> [WORK INSTRUCTION]:
Collect every line below that contains the word "target".

> [ENTRIES SHOWN]:
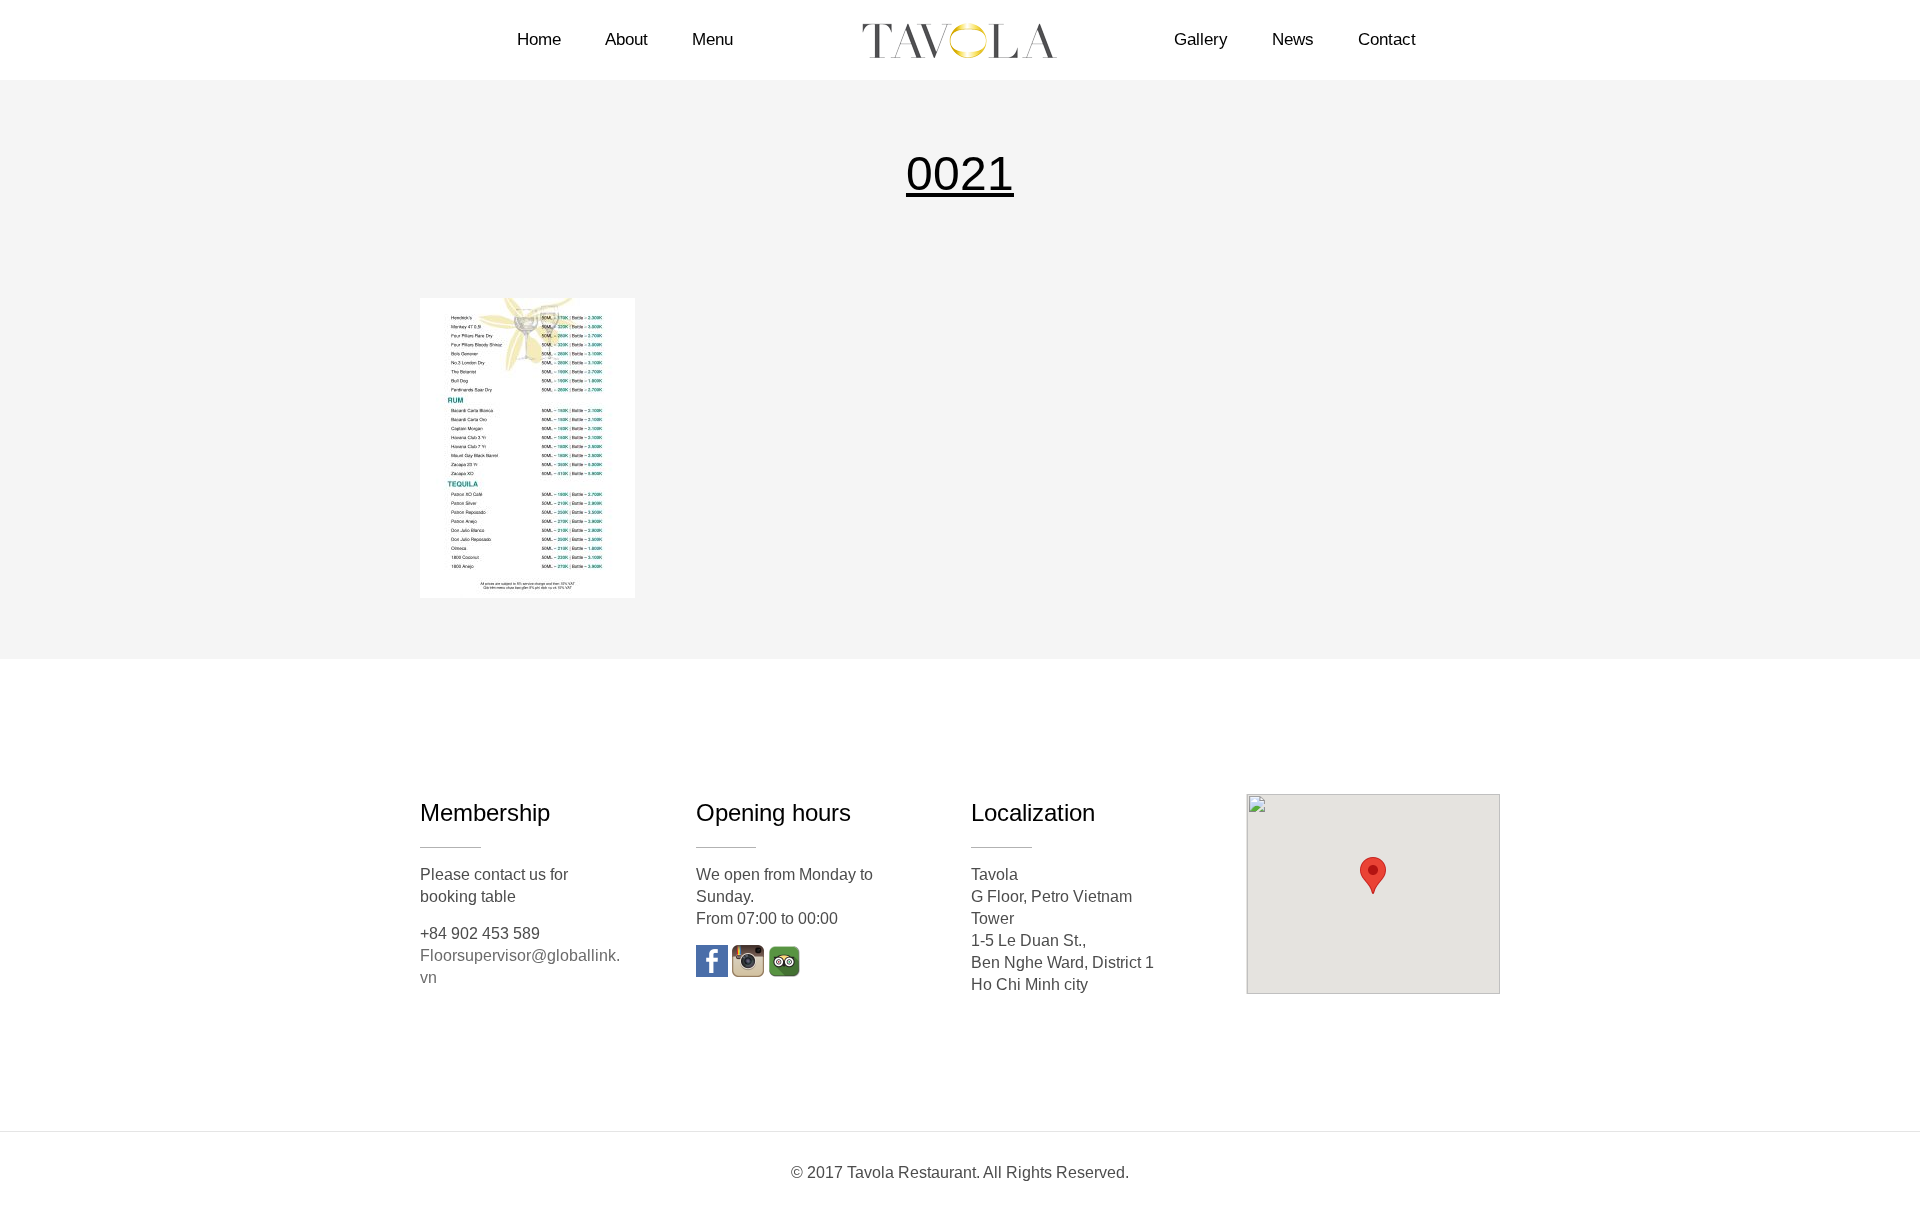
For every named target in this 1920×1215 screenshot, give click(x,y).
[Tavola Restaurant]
...
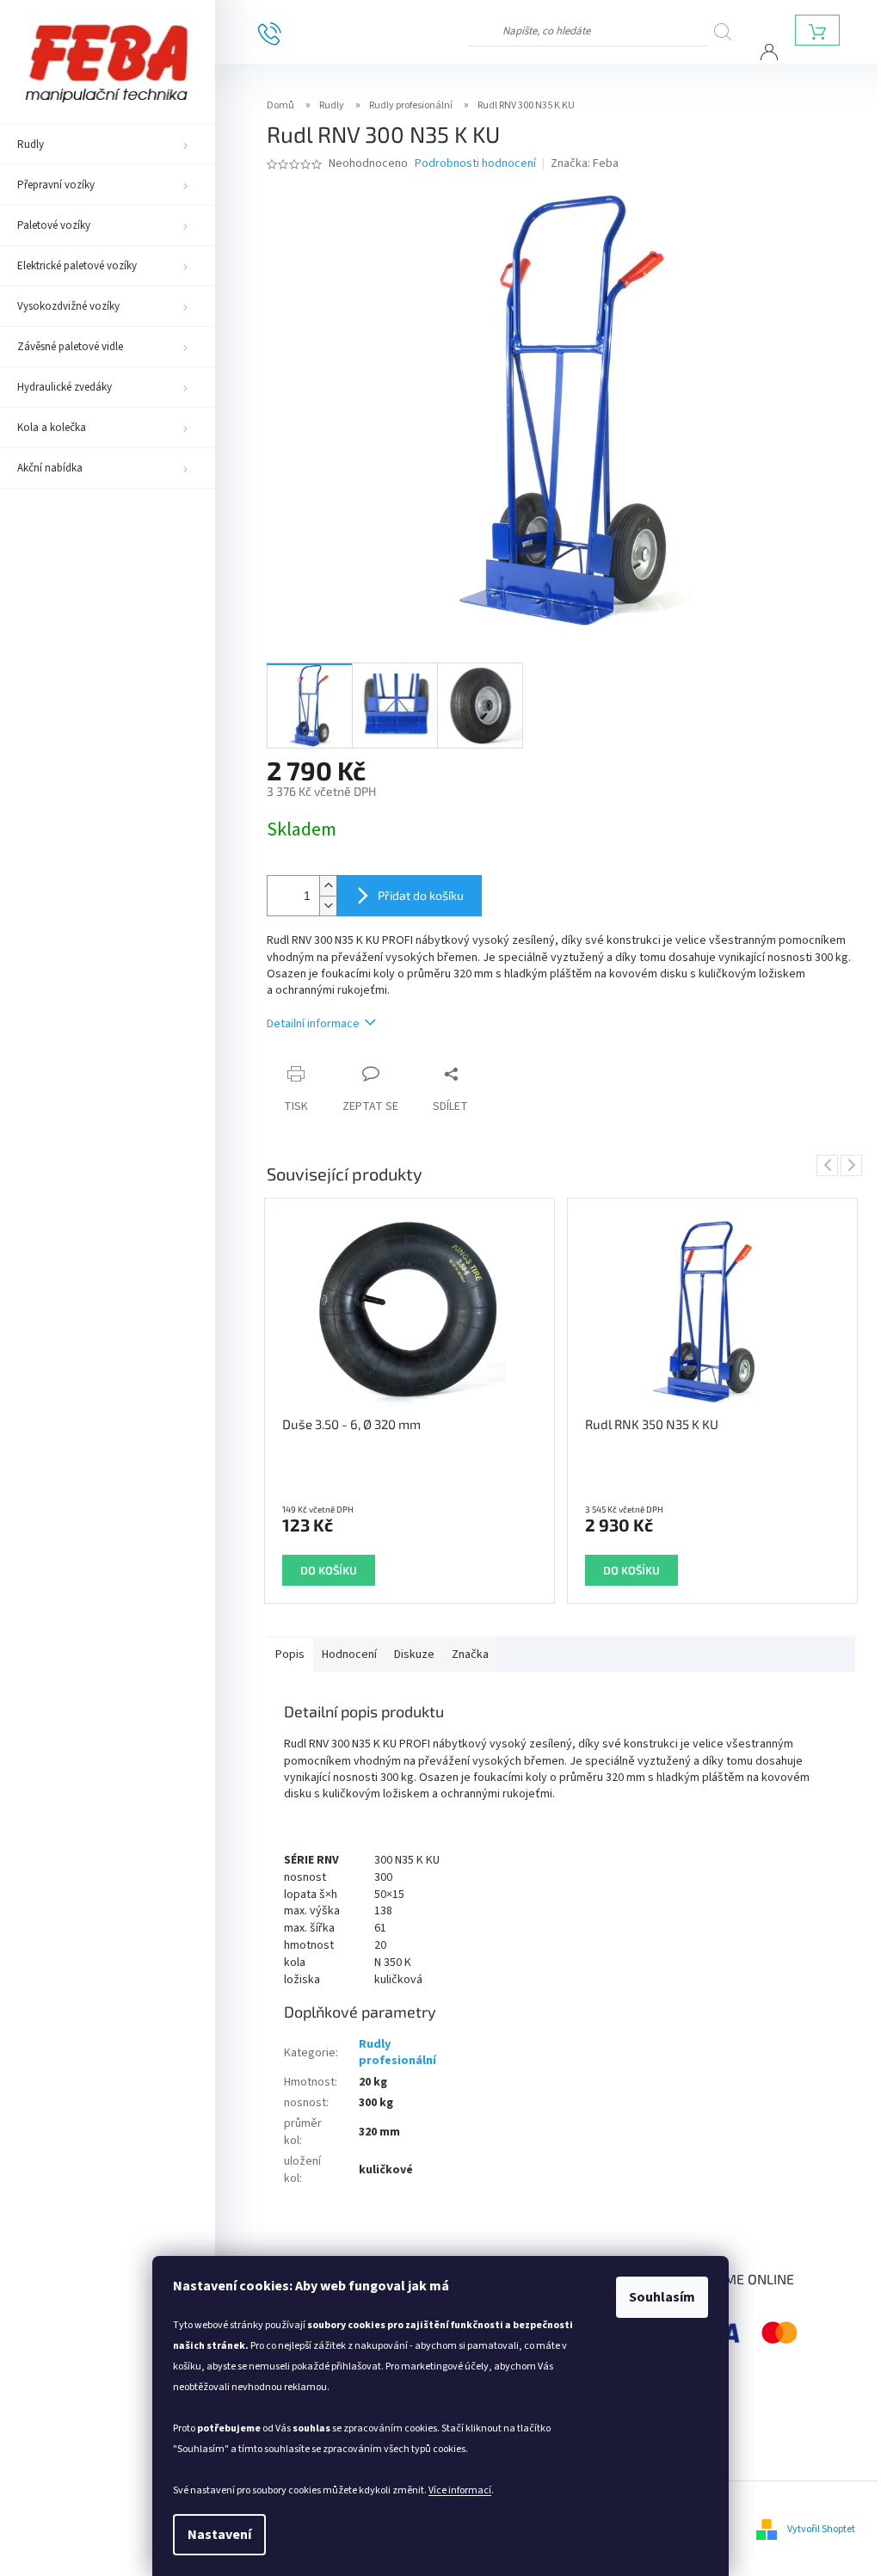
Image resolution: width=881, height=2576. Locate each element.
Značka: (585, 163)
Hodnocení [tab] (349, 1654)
==
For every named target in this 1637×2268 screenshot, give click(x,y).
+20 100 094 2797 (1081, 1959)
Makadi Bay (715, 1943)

> [RESPONSE BOX]:
For every named target in this 1920×1215 screenshot, give click(x,y).
For every named target in this 1637×2268 screenshot, give click(x,y).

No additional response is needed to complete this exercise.